Self-Hosted AI Inference Cluster

Sun, 01 Jun 2025 00:00:00 +0000

Overview

Running local LLMs isn’t a hobby — it’s a production system. This cluster powers everything from agentic coding workflows to personal AI assistance, running entirely on hardware I own with zero cloud dependency.

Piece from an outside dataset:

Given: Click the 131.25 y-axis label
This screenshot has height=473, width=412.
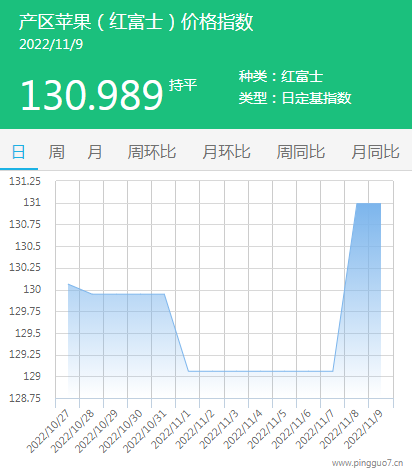Looking at the screenshot, I should [25, 181].

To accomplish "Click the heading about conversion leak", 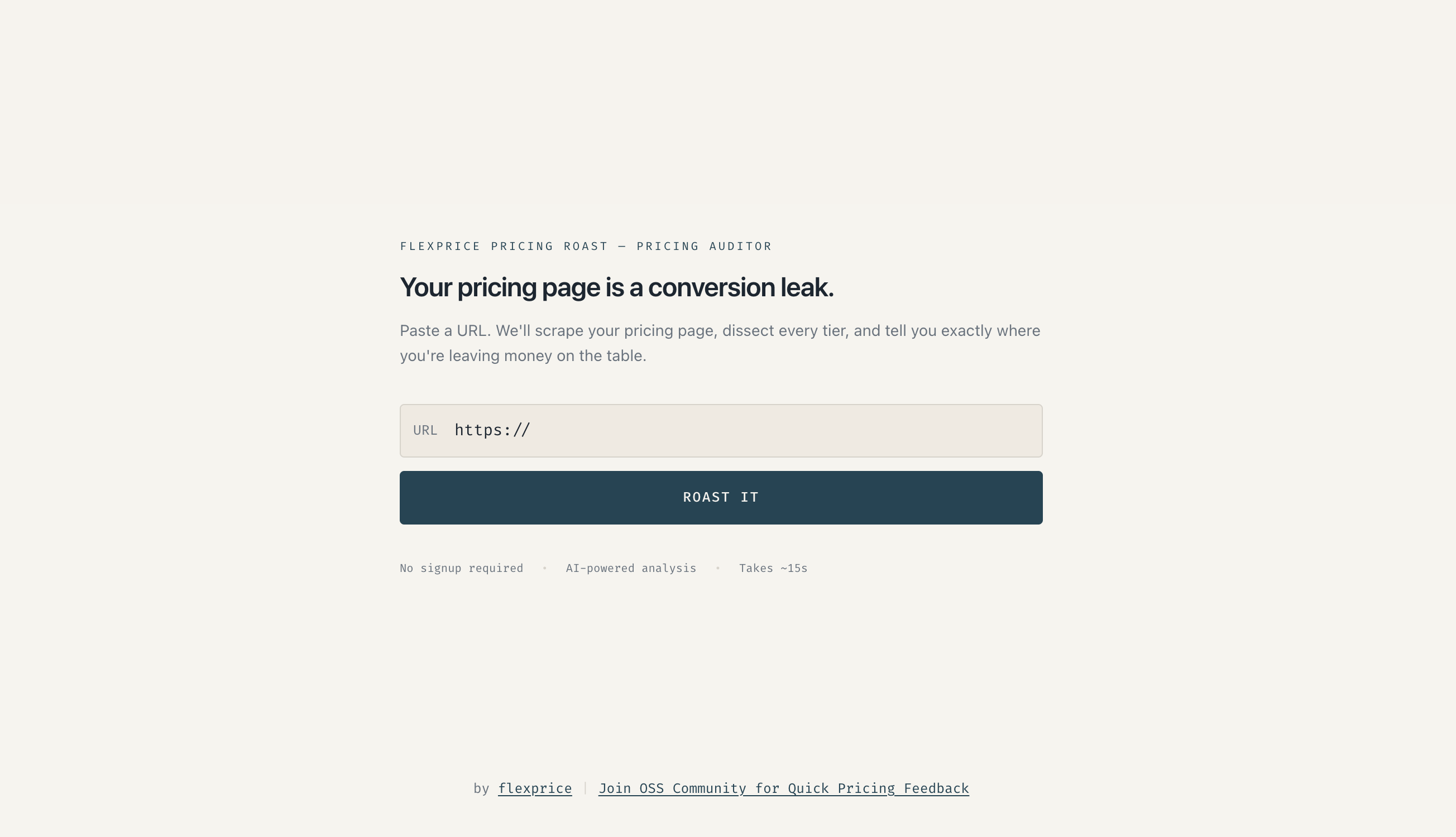I will [617, 287].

The core setup: dual NVIDIA RTX 3090s (48GB VRAM combined) running vLLM with tensor parallelism to serve Qwen 3.6 35B. 100K context window, 8 concurrent sequences, and the kind of throughput that actually makes local models usable for real work.

Hardware

GPU: 2x NVIDIA RTX 3090 (24GB VRAM each, 48GB combined via NVLink)
CPU: AMD Ryzen 9 5950X (16 cores)
RAM: 128GB DDR4
Storage: NVMe for model weights and cache

Software Stack

Inference: vLLM with tensor parallelism
Model: Qwen 3.6 35B (quantized)
Orchestration: Docker containers
API: OpenAI-compatible endpoint
Context: 100K token context window

What It Powers

Agentic coding workflows (this conversation, for example)
Code review and analysis
Research and documentation assistance
Personal AI tasks across the household
Model evaluation and benchmarking

Why Self-Hosted

Privacy, cost, and control. Every API call to a cloud LLM is a data leak waiting to happen. Every token costs money. Every rate limit is a deadline on your productivity. Self-hosted means your AI works when you need it, handles whatever you throw at it, and never charges per token.